### Exercise objective
Copy the lines from the items below word for word, starting at the line that contains "I will coord(39,447)." and ending after the line that contains "tap(955, 19)".

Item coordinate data
— start —

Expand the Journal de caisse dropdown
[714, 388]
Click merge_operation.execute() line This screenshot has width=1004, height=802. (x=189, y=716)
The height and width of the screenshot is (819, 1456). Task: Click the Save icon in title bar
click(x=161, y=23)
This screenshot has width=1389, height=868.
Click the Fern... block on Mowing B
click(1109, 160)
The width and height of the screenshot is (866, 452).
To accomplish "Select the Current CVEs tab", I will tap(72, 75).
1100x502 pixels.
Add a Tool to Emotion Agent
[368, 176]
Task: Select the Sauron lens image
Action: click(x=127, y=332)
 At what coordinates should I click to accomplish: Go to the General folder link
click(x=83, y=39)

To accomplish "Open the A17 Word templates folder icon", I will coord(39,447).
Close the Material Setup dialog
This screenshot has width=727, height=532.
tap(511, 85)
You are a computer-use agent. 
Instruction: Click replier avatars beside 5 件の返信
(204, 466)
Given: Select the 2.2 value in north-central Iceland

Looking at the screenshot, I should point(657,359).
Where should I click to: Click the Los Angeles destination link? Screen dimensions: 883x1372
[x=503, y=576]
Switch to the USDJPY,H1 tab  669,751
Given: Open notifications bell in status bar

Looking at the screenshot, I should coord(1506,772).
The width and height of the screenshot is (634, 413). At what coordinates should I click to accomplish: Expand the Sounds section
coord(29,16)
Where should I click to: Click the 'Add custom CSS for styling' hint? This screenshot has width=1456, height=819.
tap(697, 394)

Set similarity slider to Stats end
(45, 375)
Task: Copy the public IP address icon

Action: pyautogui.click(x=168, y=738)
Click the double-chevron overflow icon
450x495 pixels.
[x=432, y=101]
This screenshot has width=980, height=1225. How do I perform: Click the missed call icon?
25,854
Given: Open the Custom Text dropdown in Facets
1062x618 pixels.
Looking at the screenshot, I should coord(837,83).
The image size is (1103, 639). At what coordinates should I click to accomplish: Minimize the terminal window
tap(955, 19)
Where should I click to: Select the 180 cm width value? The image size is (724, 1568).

— end —

### Exercise response
To accomplish "Open the A17 Word templates folder icon", I will coord(39,447).
Close the Material Setup dialog
This screenshot has width=727, height=532.
tap(511, 85)
You are a computer-use agent. 
Instruction: Click replier avatars beside 5 件の返信
(204, 466)
Given: Select the 2.2 value in north-central Iceland

Looking at the screenshot, I should point(657,359).
Where should I click to: Click the Los Angeles destination link? Screen dimensions: 883x1372
[x=503, y=576]
Switch to the USDJPY,H1 tab  669,751
Given: Open notifications bell in status bar

Looking at the screenshot, I should coord(1506,772).
The width and height of the screenshot is (634, 413). At what coordinates should I click to accomplish: Expand the Sounds section
coord(29,16)
Where should I click to: Click the 'Add custom CSS for styling' hint? This screenshot has width=1456, height=819.
tap(697, 394)

Set similarity slider to Stats end
(45, 375)
Task: Copy the public IP address icon

Action: pyautogui.click(x=168, y=738)
Click the double-chevron overflow icon
450x495 pixels.
[x=432, y=101]
This screenshot has width=980, height=1225. How do I perform: Click the missed call icon?
25,854
Given: Open the Custom Text dropdown in Facets
1062x618 pixels.
Looking at the screenshot, I should coord(837,83).
The image size is (1103, 639). At what coordinates should I click to accomplish: Minimize the terminal window
tap(955, 19)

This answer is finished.